Emma returns to face what she’s done but finds that the past isn’t the problem. It’s the present—and the future it represents. Noah has moved on and another woman is raising their daughter.

In the shocking conclusion to M.D. Waters’s spectacular debut, Emma battles for her life and her freedom, tearing down walls and ripping off masks to reveal the truth. She’s decided to play their game and prove she isn’t the woman they thought she was. Even if it means she winds up dead. Or worse, reborn.

I read this back to back with the first in the series, Archetype. I couldn’t believe it was a debut – it’s incredibly well-written, thrilling, and “unputdownable.”

Emma has left her “family” – the love of her life Noah, and her “daughter” (hard to explain, but boy, is the biological process interesting!) to find her parents, who she believes are rebels on the run. However, her desire for independence and an escape from a ethically confusing life is thwarted when her ex-husband, Declan, puts out a reward for her “rescue.”

Yes, there are a lot of words with quotations – and that’s because in the Archetype series, nothing is what it seems.

When Emma returns, she faces an uphill battle. She needs to regain Noah’s trust, get to know her daughter, and deal with the fact that another woman will do anything to keep up the status quo.

Not only was this a exhilarating thrill-ride, you’ll be turning the pages to see who Emma ends up with – and whether Declan still has the power to make her life a living hell. Who is Emma, really? Is she the “old” Emma, or is she simply entirely herself? Not even Emma knows.

The characters are deftly drawn, with motivations and thoughts beyond the cliché, which turns this from a sci-fi romance to one with major teeth. Honestly, I’m sorry the series is over, and I’ll be looking for more from M.D. Waters.
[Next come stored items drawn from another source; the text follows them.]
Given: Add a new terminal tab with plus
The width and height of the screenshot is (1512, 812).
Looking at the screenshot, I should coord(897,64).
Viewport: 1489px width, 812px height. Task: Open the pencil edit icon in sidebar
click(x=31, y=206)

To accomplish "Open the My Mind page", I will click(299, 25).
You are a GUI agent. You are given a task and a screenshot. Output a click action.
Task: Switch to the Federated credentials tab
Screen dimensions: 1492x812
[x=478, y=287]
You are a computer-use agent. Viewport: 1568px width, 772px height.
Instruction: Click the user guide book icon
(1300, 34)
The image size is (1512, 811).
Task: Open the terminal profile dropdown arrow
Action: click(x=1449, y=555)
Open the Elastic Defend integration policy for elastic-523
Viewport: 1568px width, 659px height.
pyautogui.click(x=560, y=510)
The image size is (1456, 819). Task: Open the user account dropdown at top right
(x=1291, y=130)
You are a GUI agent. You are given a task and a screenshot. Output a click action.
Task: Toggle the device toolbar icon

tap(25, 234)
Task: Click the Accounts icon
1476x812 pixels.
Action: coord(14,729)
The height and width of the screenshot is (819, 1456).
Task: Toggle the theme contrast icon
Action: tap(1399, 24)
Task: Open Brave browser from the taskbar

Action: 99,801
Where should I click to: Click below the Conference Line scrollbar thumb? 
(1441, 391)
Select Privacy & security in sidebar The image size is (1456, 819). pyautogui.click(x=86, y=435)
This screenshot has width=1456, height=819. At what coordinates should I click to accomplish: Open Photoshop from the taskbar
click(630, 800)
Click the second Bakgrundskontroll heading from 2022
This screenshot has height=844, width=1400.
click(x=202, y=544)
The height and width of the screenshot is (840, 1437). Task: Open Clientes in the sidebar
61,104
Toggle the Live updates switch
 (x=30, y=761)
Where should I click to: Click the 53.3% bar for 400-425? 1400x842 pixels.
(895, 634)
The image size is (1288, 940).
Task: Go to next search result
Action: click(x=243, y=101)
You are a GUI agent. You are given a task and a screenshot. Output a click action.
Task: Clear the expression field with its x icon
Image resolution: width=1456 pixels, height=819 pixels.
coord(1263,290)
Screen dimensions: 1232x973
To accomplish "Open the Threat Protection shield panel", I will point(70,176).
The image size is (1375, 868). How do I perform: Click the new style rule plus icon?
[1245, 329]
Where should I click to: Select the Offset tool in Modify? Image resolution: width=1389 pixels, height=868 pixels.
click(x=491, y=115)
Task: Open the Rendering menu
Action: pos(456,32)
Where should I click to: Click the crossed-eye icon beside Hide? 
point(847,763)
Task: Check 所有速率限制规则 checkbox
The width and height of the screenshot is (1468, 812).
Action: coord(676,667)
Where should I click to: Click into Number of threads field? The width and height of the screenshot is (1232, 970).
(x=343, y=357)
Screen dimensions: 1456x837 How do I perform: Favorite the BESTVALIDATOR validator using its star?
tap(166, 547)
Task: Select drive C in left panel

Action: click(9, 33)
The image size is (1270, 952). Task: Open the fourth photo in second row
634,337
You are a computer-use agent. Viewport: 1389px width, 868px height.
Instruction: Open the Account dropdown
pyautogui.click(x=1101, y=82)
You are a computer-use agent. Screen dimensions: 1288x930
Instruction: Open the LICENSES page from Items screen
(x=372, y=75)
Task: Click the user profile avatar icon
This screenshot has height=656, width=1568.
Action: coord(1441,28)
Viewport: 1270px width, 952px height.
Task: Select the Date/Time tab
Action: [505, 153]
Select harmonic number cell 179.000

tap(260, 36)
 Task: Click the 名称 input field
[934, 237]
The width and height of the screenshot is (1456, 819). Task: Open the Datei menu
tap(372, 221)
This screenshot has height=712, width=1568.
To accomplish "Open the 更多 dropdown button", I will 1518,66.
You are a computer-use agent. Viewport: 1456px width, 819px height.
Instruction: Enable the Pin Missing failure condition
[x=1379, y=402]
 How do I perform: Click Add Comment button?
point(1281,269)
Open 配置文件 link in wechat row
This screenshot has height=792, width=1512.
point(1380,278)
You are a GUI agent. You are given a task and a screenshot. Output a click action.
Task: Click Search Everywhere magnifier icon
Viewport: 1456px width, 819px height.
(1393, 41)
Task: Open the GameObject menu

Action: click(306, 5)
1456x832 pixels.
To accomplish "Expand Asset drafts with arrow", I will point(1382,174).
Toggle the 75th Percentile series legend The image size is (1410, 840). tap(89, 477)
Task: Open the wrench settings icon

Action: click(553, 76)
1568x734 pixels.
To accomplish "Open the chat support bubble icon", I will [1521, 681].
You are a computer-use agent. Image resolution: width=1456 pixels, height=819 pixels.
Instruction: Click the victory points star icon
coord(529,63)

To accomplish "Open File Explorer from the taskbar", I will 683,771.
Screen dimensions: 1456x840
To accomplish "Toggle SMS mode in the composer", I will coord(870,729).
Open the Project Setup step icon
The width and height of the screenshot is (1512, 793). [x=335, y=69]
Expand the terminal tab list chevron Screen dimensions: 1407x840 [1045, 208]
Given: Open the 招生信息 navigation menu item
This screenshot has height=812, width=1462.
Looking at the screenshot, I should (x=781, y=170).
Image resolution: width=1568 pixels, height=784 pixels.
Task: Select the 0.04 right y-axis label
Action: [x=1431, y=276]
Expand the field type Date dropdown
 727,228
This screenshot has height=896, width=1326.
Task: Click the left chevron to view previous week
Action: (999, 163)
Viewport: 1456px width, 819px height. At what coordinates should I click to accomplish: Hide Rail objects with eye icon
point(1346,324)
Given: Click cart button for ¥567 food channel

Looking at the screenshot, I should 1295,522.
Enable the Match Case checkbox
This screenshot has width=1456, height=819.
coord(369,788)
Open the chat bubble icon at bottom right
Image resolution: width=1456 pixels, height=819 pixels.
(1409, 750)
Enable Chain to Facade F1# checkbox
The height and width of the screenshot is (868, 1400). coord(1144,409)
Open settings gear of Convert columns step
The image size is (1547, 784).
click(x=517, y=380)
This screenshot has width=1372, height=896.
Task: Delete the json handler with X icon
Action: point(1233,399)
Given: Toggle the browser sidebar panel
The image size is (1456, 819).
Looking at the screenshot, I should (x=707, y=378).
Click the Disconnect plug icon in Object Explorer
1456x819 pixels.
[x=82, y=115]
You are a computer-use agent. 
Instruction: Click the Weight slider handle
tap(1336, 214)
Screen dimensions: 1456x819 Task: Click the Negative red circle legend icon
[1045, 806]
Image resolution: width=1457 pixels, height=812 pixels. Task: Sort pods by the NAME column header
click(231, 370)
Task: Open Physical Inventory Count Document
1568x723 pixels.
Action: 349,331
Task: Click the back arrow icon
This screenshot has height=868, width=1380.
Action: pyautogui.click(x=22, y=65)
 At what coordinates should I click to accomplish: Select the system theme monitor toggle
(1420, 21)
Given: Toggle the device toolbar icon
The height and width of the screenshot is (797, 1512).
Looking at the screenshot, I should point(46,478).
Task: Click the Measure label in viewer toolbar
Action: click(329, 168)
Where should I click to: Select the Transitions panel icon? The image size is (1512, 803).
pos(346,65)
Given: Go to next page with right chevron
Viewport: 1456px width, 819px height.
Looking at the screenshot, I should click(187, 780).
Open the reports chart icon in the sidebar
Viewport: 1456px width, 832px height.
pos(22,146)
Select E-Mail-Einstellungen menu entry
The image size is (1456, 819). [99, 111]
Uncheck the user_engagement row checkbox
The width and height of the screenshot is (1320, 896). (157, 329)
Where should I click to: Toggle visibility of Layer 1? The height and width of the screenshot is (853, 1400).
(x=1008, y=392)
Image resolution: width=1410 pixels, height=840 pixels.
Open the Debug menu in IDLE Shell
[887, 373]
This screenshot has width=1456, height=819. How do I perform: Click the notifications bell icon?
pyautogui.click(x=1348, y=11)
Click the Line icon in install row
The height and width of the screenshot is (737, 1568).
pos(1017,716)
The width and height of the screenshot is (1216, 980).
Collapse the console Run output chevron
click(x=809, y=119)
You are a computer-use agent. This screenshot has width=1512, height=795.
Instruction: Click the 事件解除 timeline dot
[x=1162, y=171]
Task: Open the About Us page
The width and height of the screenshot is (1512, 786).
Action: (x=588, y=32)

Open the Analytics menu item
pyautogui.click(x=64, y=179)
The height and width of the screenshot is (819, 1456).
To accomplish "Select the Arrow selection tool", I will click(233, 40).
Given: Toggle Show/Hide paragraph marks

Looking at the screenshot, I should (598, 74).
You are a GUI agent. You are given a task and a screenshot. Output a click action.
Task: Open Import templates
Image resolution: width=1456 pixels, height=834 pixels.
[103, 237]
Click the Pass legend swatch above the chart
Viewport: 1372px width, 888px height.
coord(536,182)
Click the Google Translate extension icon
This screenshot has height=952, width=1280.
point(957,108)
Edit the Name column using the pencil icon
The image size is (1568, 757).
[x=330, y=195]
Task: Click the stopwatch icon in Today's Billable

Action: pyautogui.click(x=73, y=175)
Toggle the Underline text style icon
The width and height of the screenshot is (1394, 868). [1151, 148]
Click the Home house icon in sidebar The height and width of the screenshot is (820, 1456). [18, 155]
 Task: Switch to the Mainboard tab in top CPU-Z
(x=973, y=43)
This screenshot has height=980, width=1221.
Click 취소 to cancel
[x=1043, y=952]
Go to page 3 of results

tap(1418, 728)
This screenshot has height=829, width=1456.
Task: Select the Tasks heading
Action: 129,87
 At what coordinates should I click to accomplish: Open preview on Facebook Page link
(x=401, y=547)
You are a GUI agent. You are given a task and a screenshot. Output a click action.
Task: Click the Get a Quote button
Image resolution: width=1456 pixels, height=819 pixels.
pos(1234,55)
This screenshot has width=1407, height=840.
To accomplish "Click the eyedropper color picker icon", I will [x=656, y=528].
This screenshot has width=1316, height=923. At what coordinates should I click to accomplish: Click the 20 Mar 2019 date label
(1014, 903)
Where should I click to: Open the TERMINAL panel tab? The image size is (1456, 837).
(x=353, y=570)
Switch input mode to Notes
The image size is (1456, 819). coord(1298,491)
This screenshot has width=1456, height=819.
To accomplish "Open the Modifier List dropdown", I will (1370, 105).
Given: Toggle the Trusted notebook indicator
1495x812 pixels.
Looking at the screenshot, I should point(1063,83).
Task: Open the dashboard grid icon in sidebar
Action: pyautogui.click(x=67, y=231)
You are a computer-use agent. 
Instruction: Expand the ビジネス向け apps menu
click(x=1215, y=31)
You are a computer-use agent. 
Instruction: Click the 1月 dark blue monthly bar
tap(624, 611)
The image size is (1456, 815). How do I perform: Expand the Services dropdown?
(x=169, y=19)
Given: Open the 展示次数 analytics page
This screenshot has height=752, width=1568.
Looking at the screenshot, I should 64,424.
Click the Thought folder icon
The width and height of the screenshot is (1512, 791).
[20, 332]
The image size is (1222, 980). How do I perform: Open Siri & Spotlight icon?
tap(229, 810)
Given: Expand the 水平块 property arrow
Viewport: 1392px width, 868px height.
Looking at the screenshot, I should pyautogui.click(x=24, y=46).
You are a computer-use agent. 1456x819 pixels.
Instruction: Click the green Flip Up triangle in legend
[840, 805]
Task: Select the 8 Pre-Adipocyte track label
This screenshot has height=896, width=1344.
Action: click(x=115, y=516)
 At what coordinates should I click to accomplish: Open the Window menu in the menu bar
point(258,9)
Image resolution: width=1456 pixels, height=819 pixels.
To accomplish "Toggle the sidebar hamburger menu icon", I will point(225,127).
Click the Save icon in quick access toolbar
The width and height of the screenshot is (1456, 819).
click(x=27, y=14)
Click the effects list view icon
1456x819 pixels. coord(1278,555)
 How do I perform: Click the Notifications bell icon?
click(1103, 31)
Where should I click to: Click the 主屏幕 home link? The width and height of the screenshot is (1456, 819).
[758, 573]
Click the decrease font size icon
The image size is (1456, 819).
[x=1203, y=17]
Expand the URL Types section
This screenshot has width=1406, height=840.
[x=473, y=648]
The Lost by Sarah Beth Durst (Harlequin MIRA; on sale May 20, 2014)
It was supposed to be a small escape. A few hours driving before turning around and heading home. But once you arrive in Lost...well, it's a place you really can't leave. Not until you're Found. Only the Missing Man can send you home. And he took one look at Lauren Chase and disappeared.

So Lauren is now trapped in the town where all lost things go-luggage, keys, dreams, lives-where nothing is permanent, where the locals go feral and where the only people who don't want to kill her are a handsome wild man called the Finder and a knife-wielding six-year-old girl. The only road out of town is engulfed by an impassable dust storm, and escape is impossible.... 

Until Lauren decides nothing-and no one-is going to keep her here anymore.

I moved a little bit out of my comfort zone on this one – it wasn’t something I would typically read, but the description sounded intriguing, and the premise reminded me of Neil Gaiman’s Neverwhere, which is one of my favorite novels. So, I dove in.

The writing was a little unsettling for me – first person present in short, terse sentences that I can only describe as “choppy,” and which could sometimes be confusing. I would have to re-read lines of text, because I wasn’t exactly sure what the author meant. However, it fit the atmosphere of the book – Lauren is going through some sort of trauma, and is lost in multiple ways.

I enjoyed that Lauren wasn’t always likeable; she can be stand-offish, and sometimes cruel. She abandons her ailing mother at first because she can’t handle taking care of her, or the very idea that she’s sick. She’s also incredibly paranoid.

The conceit that this is a town where you go to “find yourself” was very unique, but I didn’t enjoy the creepy love interest, or the romance, and I didn’t feel invested in any of the characters. Time passes without any sort of recognition, and overall I just felt an interesting plot line was poorly executed.